NVIDIA unveils NeMo Retriever for accurate AI application responses
NVIDIA has unveiled NeMo Retriever, a cutting-edge generative AI microservice. This new development is designed to allow enterprises to link custom large language models with their data in order to produce incredibly accurate responses for their AI applications.
The NVIDIA NeMo Retriever is a new addition to the NVIDIA NeMo framework family, which is highly regarded for building, customising, and deploying generative AI models. The speciality of NeMo Retriever is its enterprise-grade retrieval-augmented generation (RAG) capabilities, deployed as a semantic-retrieval microservice. This advanced feature allows generative AI applications to deliver more accurate responses through NVIDIA-optimised algorithms.
Thanks to NeMo Retriever, AI developers can connect their applications to business data stored across various platforms, from clouds to data centres. The microservice also enhances NVIDIA's RAG capabilities with AI foundries and makes it part of the NVIDIA AI Enterprise software platform, available in the AWS Marketplace.
Reputed firms, including Cadence, Dropbox, SAP and ServiceNow, have become the early adopters of this technology. They are collaborating with NVIDIA to incorporate production-ready RAG capabilities into their custom generative AI offerings.
"Generative AI applications with RAG capabilities are the next killer app of the enterprise," said Jensen Huang, the founder and CEO of NVIDIA. NeMo Retriever enables developers to create customised generative AI chatbots, copilots and summarisation tools that access business data and provide valuable AI intelligence, thereby transforming productivity across enterprises.
Among these world-class firms is Cadence, a leader in electronic systems design. The company serves a variety of sectors ranging from hyperscale computing and 5G communications to automotive, mobile, aerospace, consumer and healthcare markets. The company has been leveraging NVIDIA's NeMo Retriever to build RAG features for generative AI applications in industrial electronics design.
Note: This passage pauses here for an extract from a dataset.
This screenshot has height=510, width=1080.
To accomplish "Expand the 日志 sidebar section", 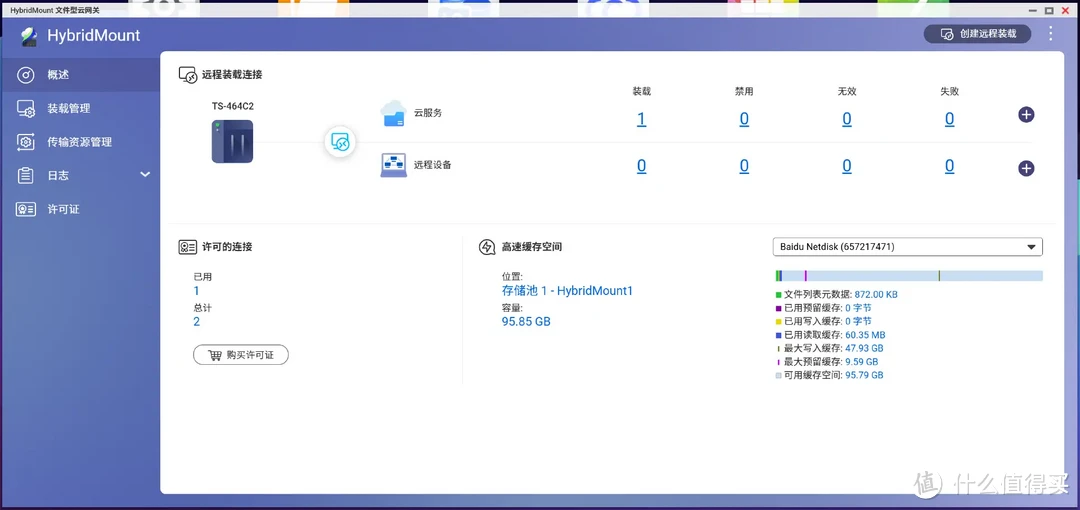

Anirudh Devgan, the President and CEO of Cadence explained how generative AI offers innovative ways to address customer needs. "Our researchers are working with NVIDIA to use NeMo Retriever to further boost the accuracy and relevance of generative AI applications. This will help to reveal issues early in the process and assist our customers in bringing high-quality products to market faster," he stated.
Contrary to open-source RAG toolkits, NeMo Retriever supports production-ready generative AI with commercially viable models, API stability, security patches, and enterprise support. The secret to its high-accuracy results lies in the NVIDIA-optimised algorithms powering the embedding models of Retriever, which capture relationships between words and allow LLMs to process and analyse textual data.
Enterprises using NeMo Retriever can connect their LLMs to various data sources and knowledge bases. This facilitates user interaction with data and ensures they receive up-to-date, accurate answers through simple, conversational prompts. As a result, businesses can allow users secure access to diverse data modalities, including text, PDFs, images and videos.
NVIDIA believes that the use of NeMo Retriever results in more accurate outcomes with less training enhances the speed of bringing products to market, and supports energy efficiency in generative AI application development.
Enterprises can deploy NeMo Retriever-powered applications on NVIDIA-accelerated computing virtually in any data centre or cloud. The NVIDIA AI Enterprise facilitates accelerated, high-performance inference with NVIDIA NeMo, among other NVIDIA AI software.
Developers can sign up for early access to NVIDIA NeMo Retriever. As the world continues its rapid move towards digitalisation, this new offering by NVIDIA is expected to enhance the precision and relevance of generative AI applications in a variety of sectors.